NLRP3 inhibition maintains microglia architecture and enhances behavioral recovery after traumatic brain injury

NLRP3 plays an essential role in secondary neuroinflammatory damage following traumatic brain injury (TBI). However, the specific mechanisms mediating NLRP3’s effects in TBI remain poorly understood, and it is unknown whether its pharmacological inhibition with oral compounds during initial phases confers long-term protection. In this study, we investigated the role of the NLRP3 inflammasome pathway in TBI-induced neuroinflammation and long-term neurobehavioral impairment, as well as the impact of its pharmacological inhibition.
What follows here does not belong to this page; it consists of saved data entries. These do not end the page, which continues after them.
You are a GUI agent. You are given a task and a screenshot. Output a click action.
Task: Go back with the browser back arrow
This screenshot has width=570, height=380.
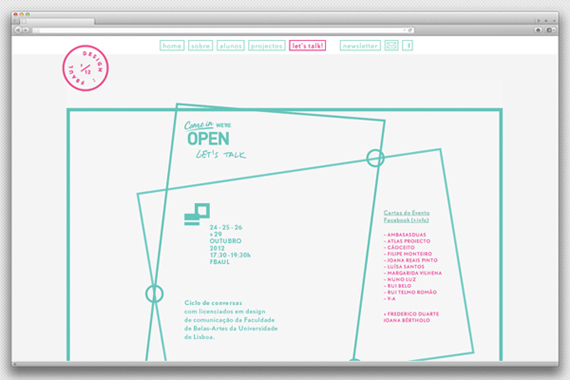18,30
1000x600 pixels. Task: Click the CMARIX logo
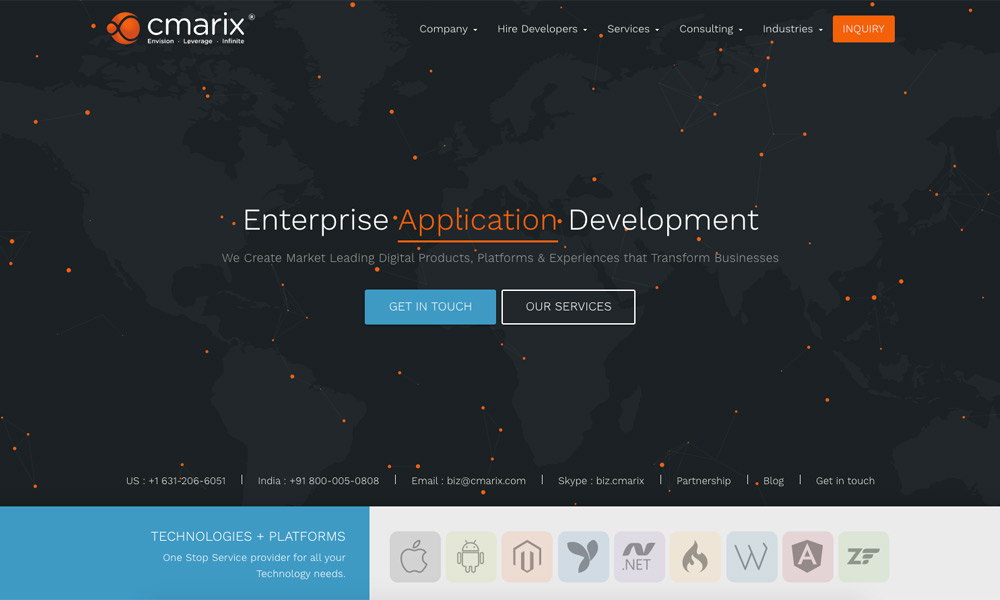[x=181, y=29]
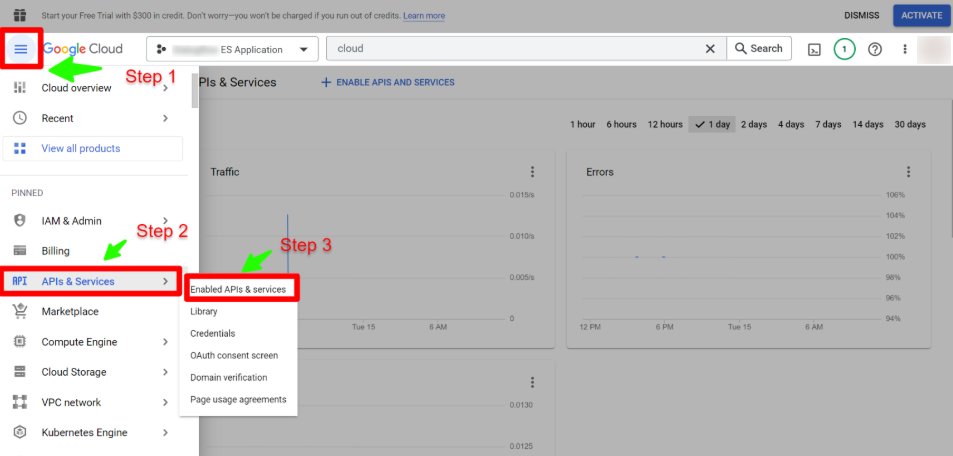Open notifications badge showing 1
The width and height of the screenshot is (953, 456).
845,49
Following controlled cortical impact (CCI), most NLRP3 inflammasome-related proteins and key inflammatory markers were elevated during the first week post-injury. Genetic Nlrp3 deletion and treatment with oral NLRP3-specific inhibitors preserved microglial homeostatic architecture, reduced ASC aggregation, and enhanced neurological and cognitive recovery after CCI. Repeated intravital imaging confirmed that NLRP3 inhibition prevents microglial activation post-TBI. These findings suggest NLRP3 inflammasome targeting represents a viable translational strategy for clinical trials and may mitigate long-term neurocognitive decline following TBI.